For this exercise, retype all the data exactly and exclude every image.

▬▬▬▬▬▬

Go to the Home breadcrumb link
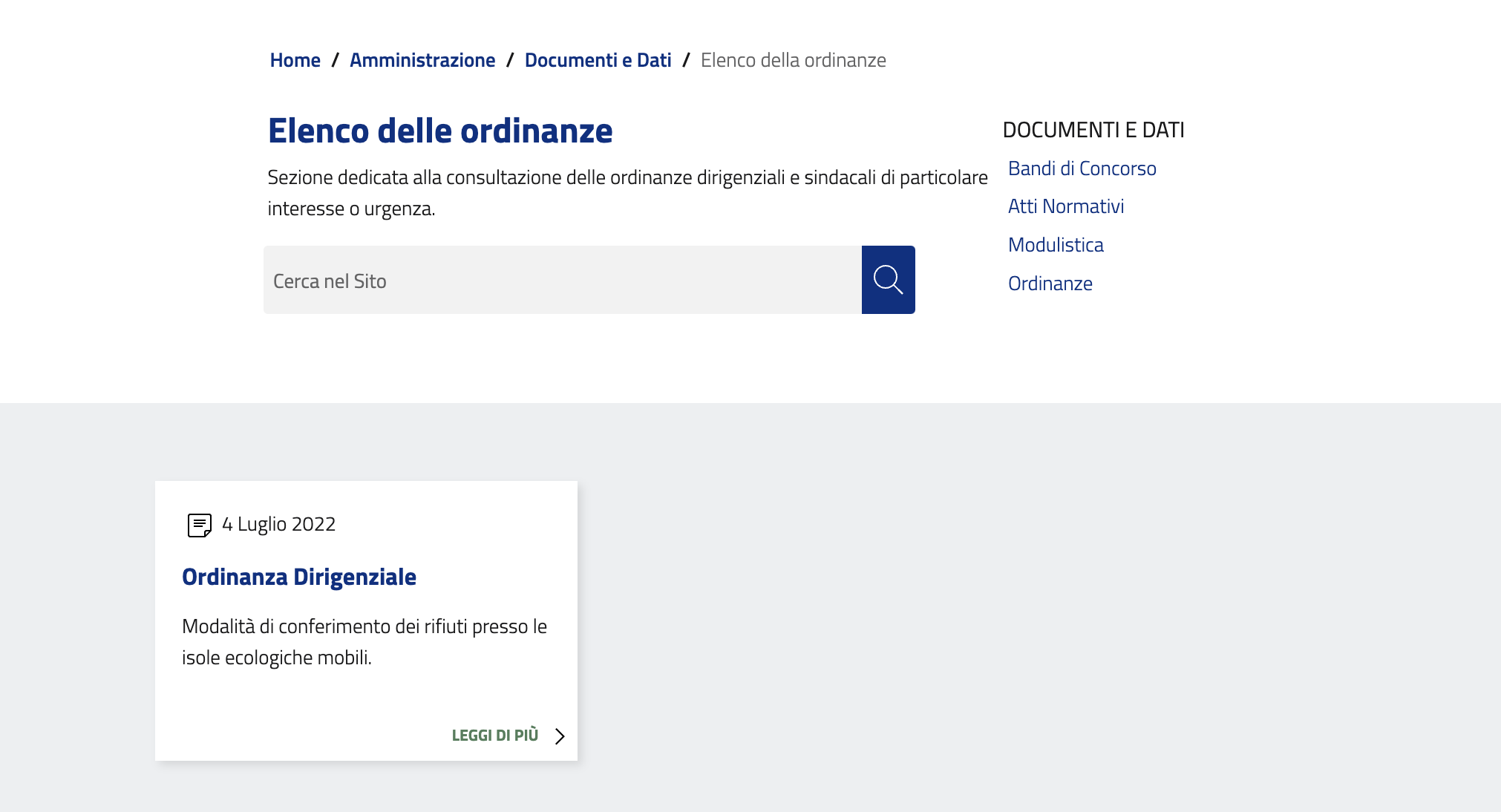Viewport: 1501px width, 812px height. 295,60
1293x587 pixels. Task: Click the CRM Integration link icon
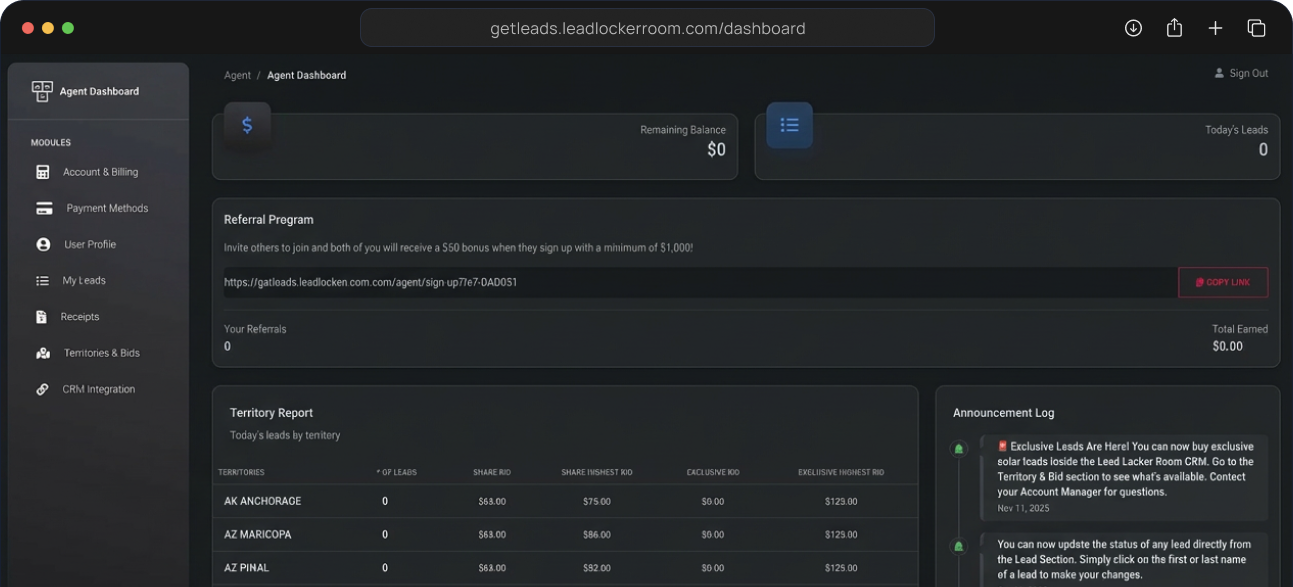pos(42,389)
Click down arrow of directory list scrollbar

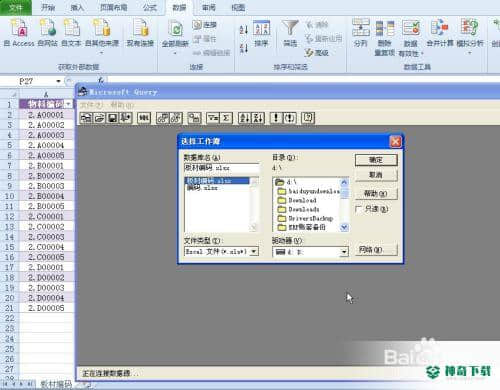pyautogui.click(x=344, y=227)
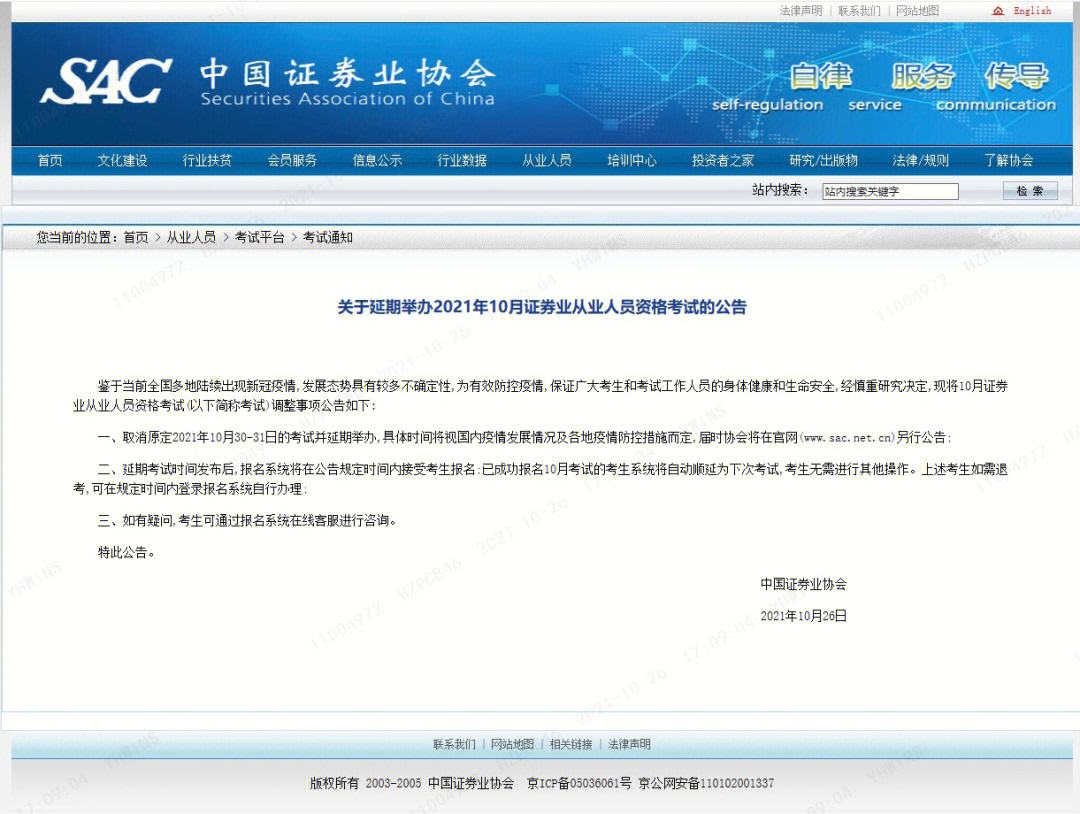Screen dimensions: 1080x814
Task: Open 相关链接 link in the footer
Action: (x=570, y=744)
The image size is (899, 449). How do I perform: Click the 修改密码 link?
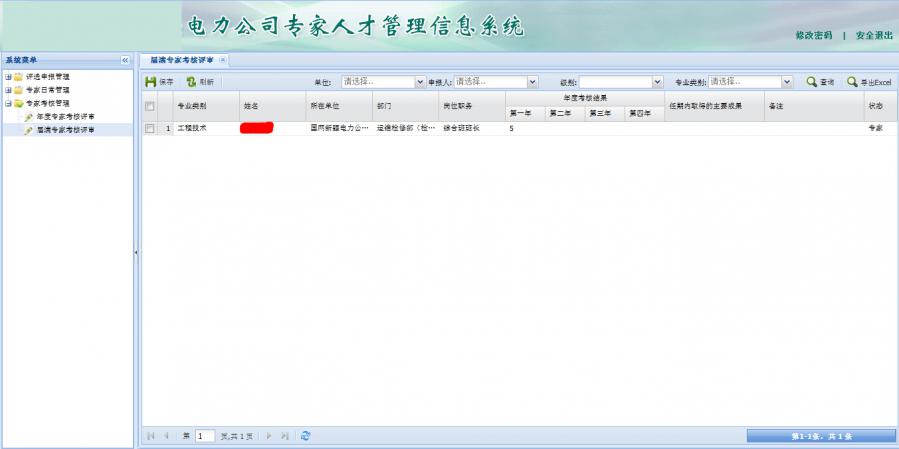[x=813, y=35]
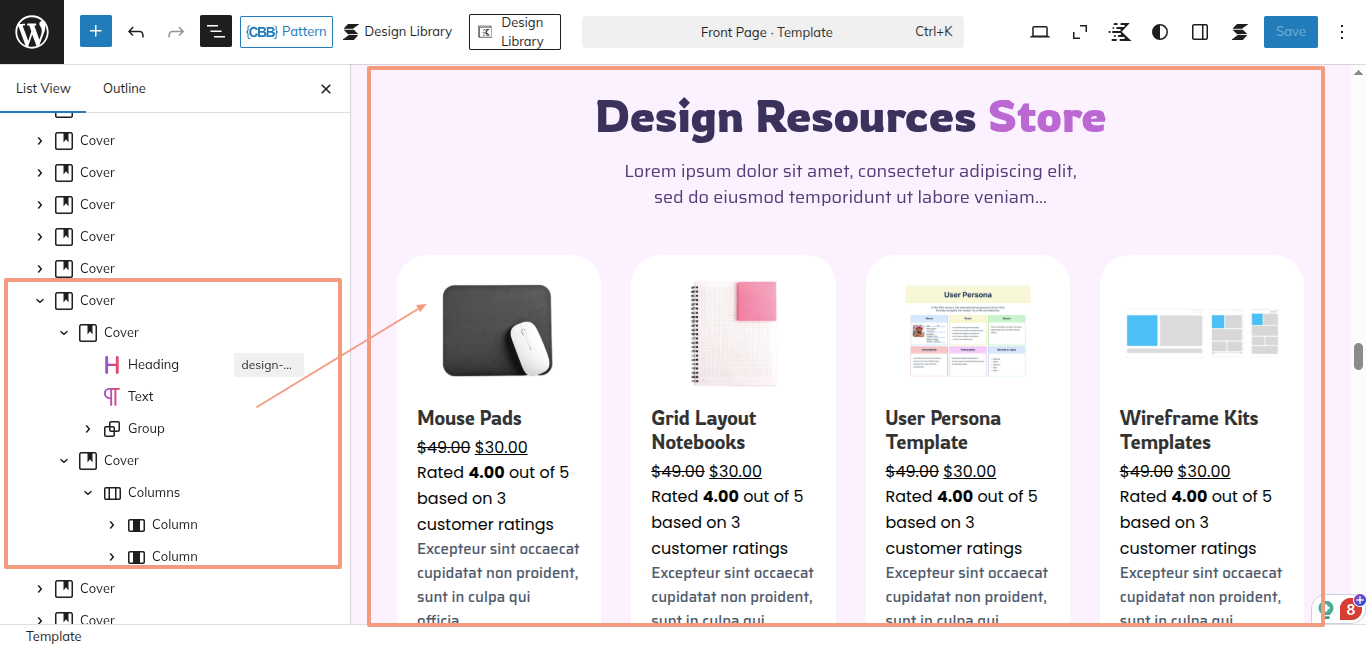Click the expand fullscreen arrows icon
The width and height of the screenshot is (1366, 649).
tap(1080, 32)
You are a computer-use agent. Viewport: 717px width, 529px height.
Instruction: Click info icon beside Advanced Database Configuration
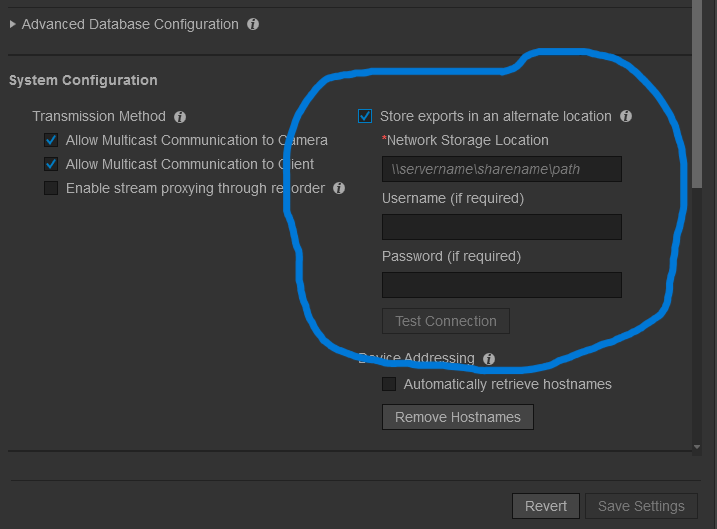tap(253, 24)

▬▬▬▬▬▬

> **Task response**:
Go to the Home breadcrumb link
Viewport: 1501px width, 812px height. 295,60
1293x587 pixels. Task: Click the CRM Integration link icon
pos(42,389)
Click down arrow of directory list scrollbar

pyautogui.click(x=344, y=227)
Screen dimensions: 1080x814
Task: Open 相关链接 link in the footer
Action: (x=570, y=744)
The image size is (899, 449). How do I perform: Click the 修改密码 link?
[x=813, y=35]
Click the expand fullscreen arrows icon
The width and height of the screenshot is (1366, 649).
tap(1080, 32)
You are a computer-use agent. Viewport: 717px width, 529px height.
Instruction: Click info icon beside Advanced Database Configuration
tap(253, 24)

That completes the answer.